Exercise instructions: All that should be output is the block of lines below from the line with "Select the Plus & Extended filter" to the line with "Task: Click the save", both included, exactly as written.

Data supplied:
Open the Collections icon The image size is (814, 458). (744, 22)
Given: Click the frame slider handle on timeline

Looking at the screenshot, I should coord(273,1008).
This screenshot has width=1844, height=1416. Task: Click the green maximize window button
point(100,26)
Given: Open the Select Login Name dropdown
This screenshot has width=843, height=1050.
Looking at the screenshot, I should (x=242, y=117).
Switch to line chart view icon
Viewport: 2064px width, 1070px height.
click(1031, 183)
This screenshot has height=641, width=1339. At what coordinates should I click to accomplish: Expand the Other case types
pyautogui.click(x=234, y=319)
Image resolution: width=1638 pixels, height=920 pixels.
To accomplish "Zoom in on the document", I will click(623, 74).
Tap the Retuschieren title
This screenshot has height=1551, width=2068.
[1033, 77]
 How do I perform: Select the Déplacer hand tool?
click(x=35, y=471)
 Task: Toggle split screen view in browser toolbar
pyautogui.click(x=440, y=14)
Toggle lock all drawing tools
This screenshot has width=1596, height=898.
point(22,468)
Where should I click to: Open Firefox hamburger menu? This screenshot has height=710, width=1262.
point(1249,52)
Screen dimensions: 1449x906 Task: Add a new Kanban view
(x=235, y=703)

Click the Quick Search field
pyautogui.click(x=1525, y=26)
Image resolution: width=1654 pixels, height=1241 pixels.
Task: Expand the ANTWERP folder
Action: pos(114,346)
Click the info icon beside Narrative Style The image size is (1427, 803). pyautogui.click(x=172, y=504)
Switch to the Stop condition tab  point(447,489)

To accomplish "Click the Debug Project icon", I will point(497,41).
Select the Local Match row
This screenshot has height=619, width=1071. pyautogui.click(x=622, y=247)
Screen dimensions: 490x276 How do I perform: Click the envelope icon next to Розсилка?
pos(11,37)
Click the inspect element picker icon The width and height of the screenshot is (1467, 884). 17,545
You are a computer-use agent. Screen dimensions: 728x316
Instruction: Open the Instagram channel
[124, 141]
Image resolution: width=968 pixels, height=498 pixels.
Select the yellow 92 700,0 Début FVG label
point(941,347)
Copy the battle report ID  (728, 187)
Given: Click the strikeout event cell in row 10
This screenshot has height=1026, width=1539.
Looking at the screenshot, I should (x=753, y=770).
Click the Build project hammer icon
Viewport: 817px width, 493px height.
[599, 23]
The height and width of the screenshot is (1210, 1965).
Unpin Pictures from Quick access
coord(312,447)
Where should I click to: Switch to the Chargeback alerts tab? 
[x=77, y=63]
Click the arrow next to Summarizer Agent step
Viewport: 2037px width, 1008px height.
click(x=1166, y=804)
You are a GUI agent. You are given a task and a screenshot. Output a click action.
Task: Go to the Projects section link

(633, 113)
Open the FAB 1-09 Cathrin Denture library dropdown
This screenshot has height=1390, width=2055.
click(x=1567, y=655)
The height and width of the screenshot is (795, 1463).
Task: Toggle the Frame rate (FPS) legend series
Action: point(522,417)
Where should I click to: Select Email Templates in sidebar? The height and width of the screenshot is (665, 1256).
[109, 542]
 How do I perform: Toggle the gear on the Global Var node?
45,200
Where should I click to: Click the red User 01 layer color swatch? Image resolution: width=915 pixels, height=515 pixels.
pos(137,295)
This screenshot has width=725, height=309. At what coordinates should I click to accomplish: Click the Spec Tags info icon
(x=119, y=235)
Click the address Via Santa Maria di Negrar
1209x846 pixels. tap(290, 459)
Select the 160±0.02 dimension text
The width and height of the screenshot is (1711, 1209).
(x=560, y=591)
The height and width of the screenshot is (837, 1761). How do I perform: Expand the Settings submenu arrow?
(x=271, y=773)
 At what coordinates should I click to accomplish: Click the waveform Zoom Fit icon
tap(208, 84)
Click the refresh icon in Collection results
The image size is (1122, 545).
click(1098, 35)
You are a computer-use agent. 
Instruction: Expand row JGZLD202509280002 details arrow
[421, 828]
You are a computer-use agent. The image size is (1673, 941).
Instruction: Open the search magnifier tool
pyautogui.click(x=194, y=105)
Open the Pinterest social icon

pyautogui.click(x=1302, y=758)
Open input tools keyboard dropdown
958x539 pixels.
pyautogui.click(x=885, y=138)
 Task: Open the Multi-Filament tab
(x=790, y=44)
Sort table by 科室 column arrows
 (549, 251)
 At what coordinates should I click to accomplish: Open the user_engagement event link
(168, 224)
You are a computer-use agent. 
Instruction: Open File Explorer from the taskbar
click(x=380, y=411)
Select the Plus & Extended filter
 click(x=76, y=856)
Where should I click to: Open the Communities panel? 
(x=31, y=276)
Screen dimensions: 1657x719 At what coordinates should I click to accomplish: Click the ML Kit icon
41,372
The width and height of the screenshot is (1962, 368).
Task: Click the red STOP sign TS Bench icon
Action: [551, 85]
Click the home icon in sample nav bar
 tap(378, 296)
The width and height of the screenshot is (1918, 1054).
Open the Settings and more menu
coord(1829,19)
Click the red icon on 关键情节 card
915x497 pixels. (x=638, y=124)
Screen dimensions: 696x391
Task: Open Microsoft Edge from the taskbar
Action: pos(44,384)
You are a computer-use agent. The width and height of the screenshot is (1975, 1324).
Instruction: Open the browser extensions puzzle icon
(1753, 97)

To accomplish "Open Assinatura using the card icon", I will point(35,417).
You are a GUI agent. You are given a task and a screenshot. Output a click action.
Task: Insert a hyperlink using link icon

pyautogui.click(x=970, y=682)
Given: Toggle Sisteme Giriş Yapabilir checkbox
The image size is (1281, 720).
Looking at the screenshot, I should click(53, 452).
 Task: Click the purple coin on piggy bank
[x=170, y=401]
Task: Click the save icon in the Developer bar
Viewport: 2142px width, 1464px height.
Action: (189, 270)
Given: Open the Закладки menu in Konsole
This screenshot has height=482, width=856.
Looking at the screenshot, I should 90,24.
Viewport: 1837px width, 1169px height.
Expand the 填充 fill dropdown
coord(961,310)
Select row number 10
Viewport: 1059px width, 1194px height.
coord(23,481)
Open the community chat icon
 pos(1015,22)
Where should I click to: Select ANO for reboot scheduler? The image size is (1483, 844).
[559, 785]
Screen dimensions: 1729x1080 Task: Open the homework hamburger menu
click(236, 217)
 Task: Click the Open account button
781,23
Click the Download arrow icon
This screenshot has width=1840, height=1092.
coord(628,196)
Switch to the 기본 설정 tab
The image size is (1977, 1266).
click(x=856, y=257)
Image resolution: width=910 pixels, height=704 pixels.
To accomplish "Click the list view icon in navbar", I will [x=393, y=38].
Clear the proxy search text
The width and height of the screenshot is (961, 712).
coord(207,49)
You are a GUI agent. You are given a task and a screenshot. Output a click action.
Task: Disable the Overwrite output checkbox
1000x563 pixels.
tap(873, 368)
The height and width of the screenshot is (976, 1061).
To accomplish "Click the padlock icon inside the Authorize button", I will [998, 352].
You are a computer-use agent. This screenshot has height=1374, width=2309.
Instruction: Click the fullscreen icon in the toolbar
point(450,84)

Answer for this exercise:
Select the Plus & Extended filter
 click(x=76, y=856)
Where should I click to: Open the Communities panel? 
(x=31, y=276)
Screen dimensions: 1657x719 At what coordinates should I click to accomplish: Click the ML Kit icon
41,372
The width and height of the screenshot is (1962, 368).
Task: Click the red STOP sign TS Bench icon
Action: [551, 85]
Click the home icon in sample nav bar
 tap(378, 296)
The width and height of the screenshot is (1918, 1054).
Open the Settings and more menu
coord(1829,19)
Click the red icon on 关键情节 card
915x497 pixels. (x=638, y=124)
Screen dimensions: 696x391
Task: Open Microsoft Edge from the taskbar
Action: pos(44,384)
You are a computer-use agent. The width and height of the screenshot is (1975, 1324).
Instruction: Open the browser extensions puzzle icon
(1753, 97)

To accomplish "Open Assinatura using the card icon", I will point(35,417).
You are a GUI agent. You are given a task and a screenshot. Output a click action.
Task: Insert a hyperlink using link icon

pyautogui.click(x=970, y=682)
Given: Toggle Sisteme Giriş Yapabilir checkbox
The image size is (1281, 720).
Looking at the screenshot, I should click(53, 452).
 Task: Click the purple coin on piggy bank
[x=170, y=401]
Task: Click the save icon in the Developer bar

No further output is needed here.